Toponymie & art punique

Les dialectes, les noms propres d’hommes et de lieux me semblent des mines presque intactes et dont il est possible de tirer de grandes richesses.

Joseph de MAISTRE

 

Le comte Joseph de Maistre est un homme particulier, une de ces figures qui illuminent un siècle, qu’on oublie sur le moment mais qui ressurgissent au travers de citations et de références postérieures, et qu’on redécouvre presque avidement. Ce lettré qui aurait également pu faire sienne cette exclamation de Napoléon : Quel roman que ma vie ! Magistrat savoyard élevé au rang de sénateur, il a vu d’un très mauvais œil les progrès révolutionnaires et fut contraint de s’exiler temporairement avant de travailler pour le comte du roi de Sardaigne en tant qu’ambassadeur et, parfois, espion ! Mais entretemps, Joseph de Maistre s’était affilié à une Loge maçonnique dans laquelle il progressa avant de fonder la sienne propre – c’est sans doute la raison pour laquelle il est fréquemment cité par des occultistes alors qu’il passe plutôt pour un philosophe.

C’est d’ailleurs à ce titre que je l’ai retrouvé cité à l’occasion d’une étude menée sur l’ouvrage singulier de l’abbé Henri Boudet, curé de Rennes-les-Bains et auteur d’un ouvrage encore plus singulier nommé la Vraie Langue celtique & le Cromleck de Rennes-les-Bains, publié à Carcassonne en 1886. Boudet cite en effet l’écrivain savoyard afin d’encourager ses lecteurs à voir au-delà des noms de lieux tant il apparaît que son livre semble codé, fondé sur d’innombrables jeux de mots et calembours demandant pour les déchiffrer de réelles connaissances en Histoire comme en sémiologie. « Semble » car une première lecture nous livre un traité d’où ressort une absurdité certaine malgré d’immenses références littéraires.
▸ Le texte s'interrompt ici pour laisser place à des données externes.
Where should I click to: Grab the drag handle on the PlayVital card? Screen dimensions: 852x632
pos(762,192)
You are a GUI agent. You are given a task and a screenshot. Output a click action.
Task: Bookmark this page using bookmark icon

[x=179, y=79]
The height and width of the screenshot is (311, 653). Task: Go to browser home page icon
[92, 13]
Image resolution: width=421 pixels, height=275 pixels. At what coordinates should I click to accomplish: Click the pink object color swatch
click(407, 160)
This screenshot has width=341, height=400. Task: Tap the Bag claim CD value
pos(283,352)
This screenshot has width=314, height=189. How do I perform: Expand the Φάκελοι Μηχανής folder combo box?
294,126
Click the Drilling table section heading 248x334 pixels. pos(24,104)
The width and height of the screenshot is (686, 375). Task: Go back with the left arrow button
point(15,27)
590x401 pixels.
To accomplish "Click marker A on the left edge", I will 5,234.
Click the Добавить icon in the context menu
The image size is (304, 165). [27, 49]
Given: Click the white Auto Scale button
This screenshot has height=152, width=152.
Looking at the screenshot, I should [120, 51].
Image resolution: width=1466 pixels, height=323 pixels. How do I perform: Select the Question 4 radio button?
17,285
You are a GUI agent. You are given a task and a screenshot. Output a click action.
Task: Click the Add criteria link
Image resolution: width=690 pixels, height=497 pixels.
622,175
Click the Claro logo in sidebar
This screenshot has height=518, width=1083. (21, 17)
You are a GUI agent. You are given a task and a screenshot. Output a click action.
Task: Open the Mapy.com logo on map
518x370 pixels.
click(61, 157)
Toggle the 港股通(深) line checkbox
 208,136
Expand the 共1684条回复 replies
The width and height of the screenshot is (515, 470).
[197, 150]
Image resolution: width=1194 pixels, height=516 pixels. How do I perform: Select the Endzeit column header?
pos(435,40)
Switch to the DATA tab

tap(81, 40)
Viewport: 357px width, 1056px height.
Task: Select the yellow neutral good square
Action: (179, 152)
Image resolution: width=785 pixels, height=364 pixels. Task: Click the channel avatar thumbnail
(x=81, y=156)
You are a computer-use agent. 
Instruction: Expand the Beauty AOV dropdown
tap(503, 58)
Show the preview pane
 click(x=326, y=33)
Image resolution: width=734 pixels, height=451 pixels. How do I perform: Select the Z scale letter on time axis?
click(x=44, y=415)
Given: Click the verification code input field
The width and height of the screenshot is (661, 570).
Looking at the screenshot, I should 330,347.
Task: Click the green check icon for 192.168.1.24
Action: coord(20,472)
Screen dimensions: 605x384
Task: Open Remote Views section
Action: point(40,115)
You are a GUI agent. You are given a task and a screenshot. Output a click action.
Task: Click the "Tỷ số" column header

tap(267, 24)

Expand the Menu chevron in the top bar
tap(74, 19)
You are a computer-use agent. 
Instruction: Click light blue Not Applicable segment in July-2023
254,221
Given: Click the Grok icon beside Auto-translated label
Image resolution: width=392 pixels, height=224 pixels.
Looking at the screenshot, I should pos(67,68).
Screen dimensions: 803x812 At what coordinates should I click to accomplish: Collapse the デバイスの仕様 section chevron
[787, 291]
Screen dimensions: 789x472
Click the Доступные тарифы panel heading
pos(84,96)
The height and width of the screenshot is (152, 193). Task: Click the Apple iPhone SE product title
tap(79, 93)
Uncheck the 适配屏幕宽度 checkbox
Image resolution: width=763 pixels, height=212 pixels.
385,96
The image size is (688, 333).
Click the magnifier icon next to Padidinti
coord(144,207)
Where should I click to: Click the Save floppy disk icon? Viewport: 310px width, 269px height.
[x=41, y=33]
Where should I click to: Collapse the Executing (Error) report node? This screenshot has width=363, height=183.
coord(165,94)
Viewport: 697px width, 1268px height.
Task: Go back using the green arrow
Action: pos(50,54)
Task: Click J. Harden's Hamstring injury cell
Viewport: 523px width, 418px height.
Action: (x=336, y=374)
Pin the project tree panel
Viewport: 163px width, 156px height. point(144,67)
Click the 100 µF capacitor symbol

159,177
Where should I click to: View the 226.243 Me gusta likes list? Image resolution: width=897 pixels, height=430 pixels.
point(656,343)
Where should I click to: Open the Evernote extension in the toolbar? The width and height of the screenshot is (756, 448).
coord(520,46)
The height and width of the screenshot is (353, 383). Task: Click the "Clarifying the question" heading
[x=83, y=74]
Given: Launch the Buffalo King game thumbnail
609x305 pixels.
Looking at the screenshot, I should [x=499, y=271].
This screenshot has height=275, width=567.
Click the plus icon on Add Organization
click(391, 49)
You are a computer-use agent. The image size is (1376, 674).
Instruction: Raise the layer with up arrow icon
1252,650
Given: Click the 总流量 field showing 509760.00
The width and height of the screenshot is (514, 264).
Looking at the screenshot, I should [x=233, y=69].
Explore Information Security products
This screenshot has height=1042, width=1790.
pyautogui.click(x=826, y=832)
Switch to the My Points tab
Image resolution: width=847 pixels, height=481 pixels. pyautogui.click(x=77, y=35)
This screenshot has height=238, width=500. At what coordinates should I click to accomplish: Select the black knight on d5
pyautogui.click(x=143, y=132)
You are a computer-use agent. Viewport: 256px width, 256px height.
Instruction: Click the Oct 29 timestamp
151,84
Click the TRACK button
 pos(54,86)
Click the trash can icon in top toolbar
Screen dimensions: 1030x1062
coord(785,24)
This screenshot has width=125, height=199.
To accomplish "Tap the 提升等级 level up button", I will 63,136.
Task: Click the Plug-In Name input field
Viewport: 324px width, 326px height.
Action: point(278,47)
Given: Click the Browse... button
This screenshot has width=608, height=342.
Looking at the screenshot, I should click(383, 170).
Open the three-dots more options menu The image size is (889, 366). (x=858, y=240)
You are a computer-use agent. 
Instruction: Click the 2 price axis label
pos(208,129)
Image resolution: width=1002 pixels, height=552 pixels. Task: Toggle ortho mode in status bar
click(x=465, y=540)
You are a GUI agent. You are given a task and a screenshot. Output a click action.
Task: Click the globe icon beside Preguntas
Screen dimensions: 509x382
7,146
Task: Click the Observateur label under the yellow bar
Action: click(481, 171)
C’est pourquoi des auteurs comme Gérard de Sède, dans ses livres sur le mystère de Rennes-le-Château (la fameuse bourgade voisine, dans l’Aude, où le curé Béranger Saunière aurait dépensé des fortunes colossales venues d’on ne sait où, si ce n’est d’un trésor qui attise aujourd’hui encore les convoitises), ont tenu à se pencher dessus, sachant qu’Henri Boudet, connu pour son érudition, était un ami de Saunière (les lecteurs et spectateurs du Da Vinci Code auront en outre reconnu l’emprunt grossier du nom de famille pour baptiser l’un des personnages).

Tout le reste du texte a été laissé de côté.